Jada stares at herself in the bathroom mirror. Her knuckles begin protruding as she grips the edges of the sink. She feels lightheaded. She feels sick to her stomach. She feels drained from the tip of her head to the soles of her feet. Jada releases her hold on the sink and reaches behind the toilet to grab the pack of Newports and the blue lighter that she’d taped there a couple of weeks ago. She prays that Milani won’t be able to smell anything as she places the cigarette between her quivering lips. Fingers trembling, she flicks at the lighter, attempting to ignite it.
“Shit. Come on,” she murmurs into the cigarette trying her hardest to light it. Jada looks at herself struggling in her reflection. A single tear cascades down her warm cheek. Come the fuck on! Growing frustrated, she twists at the cold-water knob; it pops off and falls onto the floor. Water flows from the faucet uninterrupted.

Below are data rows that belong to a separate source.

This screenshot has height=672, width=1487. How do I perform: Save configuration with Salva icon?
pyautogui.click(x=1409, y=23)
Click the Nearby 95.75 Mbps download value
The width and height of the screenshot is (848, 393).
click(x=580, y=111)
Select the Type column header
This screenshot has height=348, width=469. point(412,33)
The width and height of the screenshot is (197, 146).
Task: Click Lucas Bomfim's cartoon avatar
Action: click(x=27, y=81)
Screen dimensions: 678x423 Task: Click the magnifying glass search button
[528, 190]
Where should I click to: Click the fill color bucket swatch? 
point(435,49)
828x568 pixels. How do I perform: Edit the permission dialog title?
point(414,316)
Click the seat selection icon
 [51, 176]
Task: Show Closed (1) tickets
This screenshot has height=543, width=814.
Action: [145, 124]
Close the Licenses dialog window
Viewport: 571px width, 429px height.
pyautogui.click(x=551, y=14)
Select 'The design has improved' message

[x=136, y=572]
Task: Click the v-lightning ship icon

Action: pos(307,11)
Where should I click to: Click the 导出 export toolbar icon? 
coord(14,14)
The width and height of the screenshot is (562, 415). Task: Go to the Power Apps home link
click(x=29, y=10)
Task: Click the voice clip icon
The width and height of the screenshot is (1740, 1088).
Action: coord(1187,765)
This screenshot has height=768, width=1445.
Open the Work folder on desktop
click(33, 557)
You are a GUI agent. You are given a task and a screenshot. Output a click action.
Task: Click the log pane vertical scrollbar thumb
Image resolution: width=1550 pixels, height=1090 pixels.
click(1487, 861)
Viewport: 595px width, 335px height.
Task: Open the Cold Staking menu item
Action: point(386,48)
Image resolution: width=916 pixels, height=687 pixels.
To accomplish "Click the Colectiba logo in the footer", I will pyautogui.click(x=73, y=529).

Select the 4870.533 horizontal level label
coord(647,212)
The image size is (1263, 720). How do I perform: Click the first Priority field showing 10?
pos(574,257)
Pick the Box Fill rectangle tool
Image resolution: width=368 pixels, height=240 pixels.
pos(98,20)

Jada gasps as she looks down at the clear knob rolling around on the white tiles. Her body shakes. First, a gruesome eight-to-five shift. Then, the heat. Milani’s afterschool teacher and her stupid smile. The grocery store and the raggedy Mazda and the windows that wouldn’t roll up and the pouring rain and Milani’s absent father and the little girls who bully her about it and the eviction notice and the stacks of unpaid bills on her kitchen table and the cigarette that she can’t get to light and—and now this.
The cigarette drops from Jada’s lips as her mouth hangs open. Nothing escapes her. Not a single sob or whine. She’s perfected the art of crying in silence because that’s what mothers do. Her face drowns in tears and her entire body caves in as she tries to suppress her emotions. Jada looks at herself. Flushed cheeks. Dark circles. Sunken shoulders. She drops her head toward the sink allowing her tears to fall and mingle with the ever-flowing water. In the sink, the now shriveled and soaking cigarette stares back up at her, taunting, floating above the small puddle of water.